The world is aging so fast that most countries are not prepared to support their swelling numbers of elderly people, according to a global study going out Tuesday by the United Nations and an elder rights group.
The report ranks the social and economic well-being of elders in 91 countries, with Sweden coming out on top and Afghanistan at the bottom.
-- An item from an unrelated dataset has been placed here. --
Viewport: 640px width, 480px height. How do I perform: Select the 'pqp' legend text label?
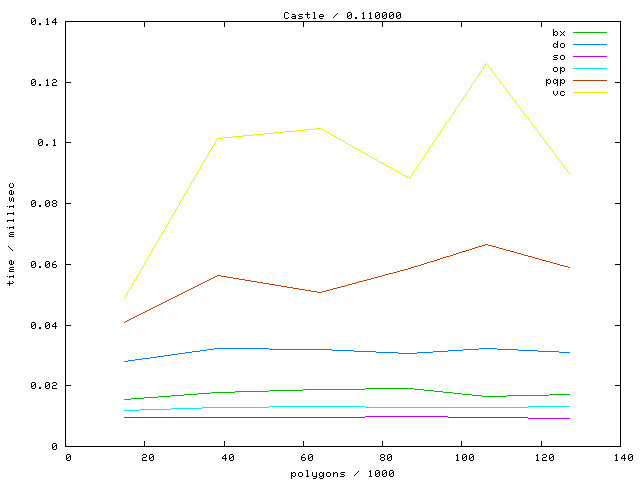click(x=555, y=81)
By the year 2050, for the first time in history, seniors over the age of 60 will outnumber children under the age of 15.
Perhaps surprisingly, the report shows that the fastest-aging countries are developing ones, such as Jordan, Laos, Mongolia, Nicaragua and Vietnam, where the number of older people will more than triple by 2050. All ranked in the bottom half of the index.
The Global AgeWatch Index was created by elder advocacy group HelpAge International and the U.N. Population Fund in part to address a lack of international data on the extent and impact of global aging.
“Unless you measure something, it doesn’t really exist in the minds of decision-makers,” said John Beard, director of Ageing and Life Course for the World Health Organization. “One of the challenges for population aging is that we don’t even collect the data, let alone start to analyze it. … For example, we’ve been talking about how people are living longer, but I can’t tell you people are living longer and sicker or longer in good health.”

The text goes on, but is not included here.